Despite the caution, Overvoorde credited the smooth first week to students following social distancing and health guidelines outlined in the community commitment. Overvoorde noted that, with some exceptions, students on campus have mostly been following that commitment.

“We’ve demonstrated that coming together is something that doesn’t lead to the worst case scenario that many people might have envisioned,” Overvoorde said. “But that movement forward is only going to be as strong as a continued commitment. As soon as things break down, there’s still… the opportunity for things to change pretty quickly.” 

President Suzanne Rivera delivered a similar message in a video emailed to the campus community on Wednesday, Sept. 9. In it, Rivera thanked students on campus for sticking to the community commitment. 

“It is very important that we all stay the course,” Rivera said. “Just because we’ve had a few good weeks of testing results does not mean that we can let down our guard. Staying vigilant about our public health practices keeps everyone safer.”

Macalester will have a new snapshot of coronavirus on campus once the second round of asymptomatic testing results is reported this weekend. Students, staff and faculty are completing those tests this week. 

With those numbers in mind, the college may start to open up more opportunities for in-person activities after the quiet period ends. 

Rivera noted in her video that the college is making space on campus for professors to hold classes outside. She said she plans to share a more detailed update on those plans early next week. 

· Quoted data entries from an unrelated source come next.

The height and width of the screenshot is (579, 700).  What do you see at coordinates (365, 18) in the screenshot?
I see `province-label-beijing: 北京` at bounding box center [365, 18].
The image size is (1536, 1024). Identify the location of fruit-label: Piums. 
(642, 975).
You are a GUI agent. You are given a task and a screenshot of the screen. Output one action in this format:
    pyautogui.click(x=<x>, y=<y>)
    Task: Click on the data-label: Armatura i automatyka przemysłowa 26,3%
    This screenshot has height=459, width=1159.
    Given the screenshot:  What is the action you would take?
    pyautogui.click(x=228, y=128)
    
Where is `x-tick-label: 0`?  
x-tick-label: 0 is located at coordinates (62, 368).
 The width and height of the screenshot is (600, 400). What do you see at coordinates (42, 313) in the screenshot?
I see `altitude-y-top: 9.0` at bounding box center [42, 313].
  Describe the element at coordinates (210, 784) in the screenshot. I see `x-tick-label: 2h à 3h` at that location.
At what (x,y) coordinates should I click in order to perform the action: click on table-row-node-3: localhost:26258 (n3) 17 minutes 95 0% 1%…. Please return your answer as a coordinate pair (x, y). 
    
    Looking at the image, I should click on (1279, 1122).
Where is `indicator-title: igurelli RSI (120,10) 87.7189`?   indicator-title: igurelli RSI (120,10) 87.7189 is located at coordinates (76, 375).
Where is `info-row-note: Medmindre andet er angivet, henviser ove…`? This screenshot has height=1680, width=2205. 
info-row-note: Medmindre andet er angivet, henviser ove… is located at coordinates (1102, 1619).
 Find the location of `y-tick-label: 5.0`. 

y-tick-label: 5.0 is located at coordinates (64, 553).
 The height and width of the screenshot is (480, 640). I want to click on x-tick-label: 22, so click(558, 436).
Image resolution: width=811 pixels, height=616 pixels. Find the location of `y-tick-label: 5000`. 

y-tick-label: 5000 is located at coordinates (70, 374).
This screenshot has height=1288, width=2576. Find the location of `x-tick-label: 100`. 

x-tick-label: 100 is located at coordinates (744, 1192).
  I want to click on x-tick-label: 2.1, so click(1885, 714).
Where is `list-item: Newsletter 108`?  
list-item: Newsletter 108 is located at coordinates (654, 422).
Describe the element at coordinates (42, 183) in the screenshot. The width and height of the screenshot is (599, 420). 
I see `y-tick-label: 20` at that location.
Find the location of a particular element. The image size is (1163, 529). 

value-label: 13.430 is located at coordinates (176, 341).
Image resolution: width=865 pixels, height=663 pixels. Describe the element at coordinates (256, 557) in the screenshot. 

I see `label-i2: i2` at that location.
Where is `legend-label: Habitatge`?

Overvoorde said the college will be monitoring a range of conditions as it considers inviting more students back to campus for module two. Macalester plans to examine its own COVID-19 case numbers, county and state data and the campus’s capacity to handle illnesses circulating in the community.

“So much of what’s needed [is] changes in behavior, and changes in behavior take time and they take a real intentionality,” Overvoorde said. “If anything there’s just that worry that we will grow weary of paying attention.”